I took a tinkle, and with the ravishing roulette round settling in to watch Compass on Aunty, I crawled back into bed. Over an hour later I still hadn’t been claimed by Mistress Nodette’s divine embrace, despite being by this time cuddled by the living divine embrace of the Birmingham beauty, and so I begrudgingly left the warmth and love and comfort and nurture of the low thread counts, and got up towards midnight, just knowing it would be hours before I could sleep again.

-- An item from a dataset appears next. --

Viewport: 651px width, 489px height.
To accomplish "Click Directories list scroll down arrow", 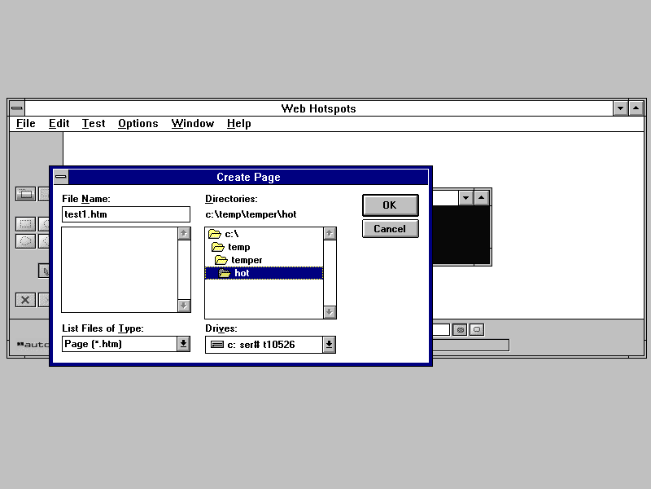I will tap(330, 312).
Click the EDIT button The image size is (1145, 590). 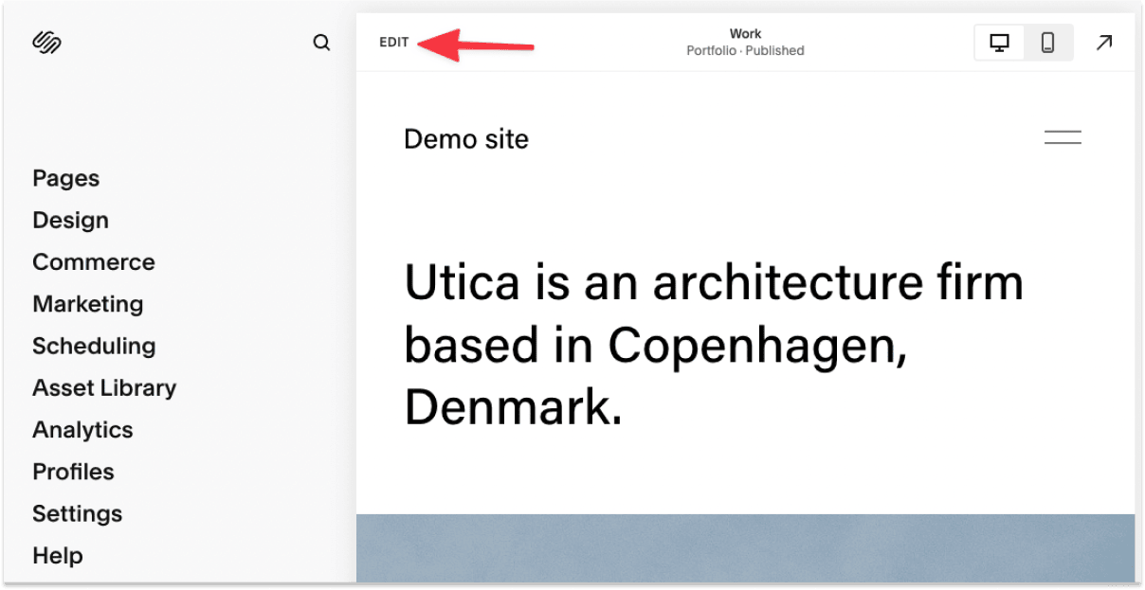point(393,42)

It was after three in the wee smalls, and I had been writing for a while, when I decided to watch the vodcasts of two of Friday night’s Lateline interviews: The (Leigh) sales graph: What a professional cut Ms Sales projected tonight! I liked the colour of her dark jacket, but I cannot quite discern the shade from my computer’s rendering of the vodcast: maybe it is a dark fawn to chocolate shade? And the blouse complemented it perfectly, its mottled colours ideal, and they were small enough to create the vital balance or wholistic pattern effect. In toto, her apparel matched her lovely hair colour ideally (styled just so!), and all was rounded off by her subtle effect make-up, allowing her natural glow to shine unimpeded.

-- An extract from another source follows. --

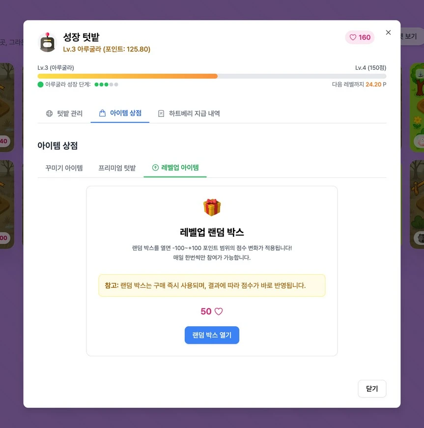Click the up-arrow icon beside 레벨업 아이템
This screenshot has height=428, width=424.
[155, 168]
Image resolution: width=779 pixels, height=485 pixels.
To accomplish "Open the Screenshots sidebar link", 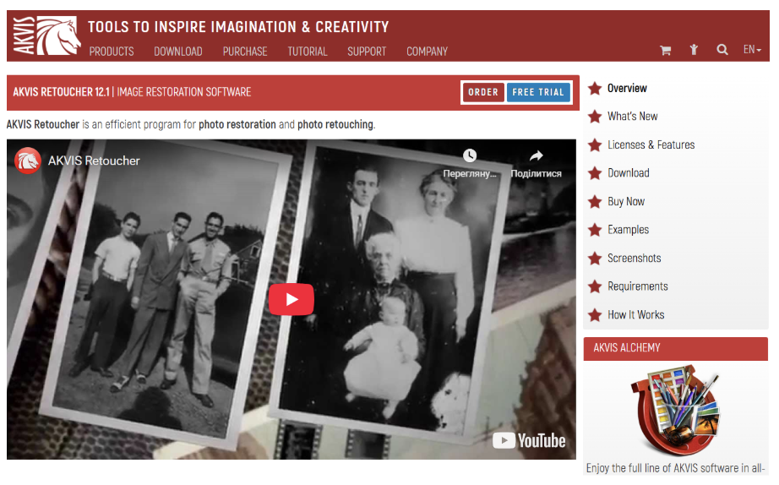I will [x=634, y=258].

To THE interview: my word, Ms Sales gave us, with the enthusiastic support of her borderline hapless interlocutor in London, Treasurer Wayne Swan, a very watchable interview! And how smartly attired was Mr Swan! He’d killed and tanned one of the last golden zebras to make his tie, and it stood out like a barber’s pole in his crisp white shirt. This one is a curious case, for it combines the zest of an intelligent, keen, and focussed journalist, who just so happened to miss out on her morning coffee and resolved to sublimate the frustration of this misfortune into grilling a politician, with the equal determination of a high performing pressure cooked polly, who has just been unjustly slighted, to defend himself and his Government. For the record, I think Mr Swan was more justified in his defences than Ms Sales was in her flacks, but the way Ms Sales couched and persistently delivered them was approaching poetry in motion, a kind of Kerry O’Brien mellowed from his second bottle of Mrs. Winslow's Soothing Syrup, and I think, to their credit, both conducted themselves professionally. And for what it’s worth, I think Ms Sales was ‘off the rails’ in Mr Swan’s words with her criticism of the signage at our nation’s schools, but boy am I glad she kept asking, for it delivered an engrossing stoush; I’m sure I noticed the same double decker crossing the bridge there in London about ten times so it’s driver could catch more of the interview; is there anything more appropriate than keeping our politicians out of their comfort zones, when it comes to examination of the way they steward the nation and its funds? I think we only caught a glimpse of the discomfort the Treasurer was in at interview’s end, when he did whip his earpiece out with some haste. I hope Ms Sales got her coffee before she left Ultimo that evening.
But then maybe she didn’t need to after the tonic of cornering that delightful Rottweiler puppy, Stephen Long, for the weekly wind up interview of all things economic: The (Stephen) long and short of it: With preternatural restraint, Ms Sales refused to disport herself as she introduced her favourite weekly interviewee, and yet again Mr Long, who looked as dapper as all get out as usual, gave his trademark discriminating analysis, mixed with his wit, this time mainly about the toxic debt smoke and mirrors tricks of the banks with the nods and winks of the world’s governments. And hallelujah, Mr Long gave us his classic and loveable special smile at the end.
It was well after five, with dawn not too far off, by the time I got to feeling like I could try sleeping again.
Yesterday I was chuffed to receive a very heartfelt thanks by email from Margo Reymundo for a review I posted to my website of her remarkable album ‘My Heart’s Desire’.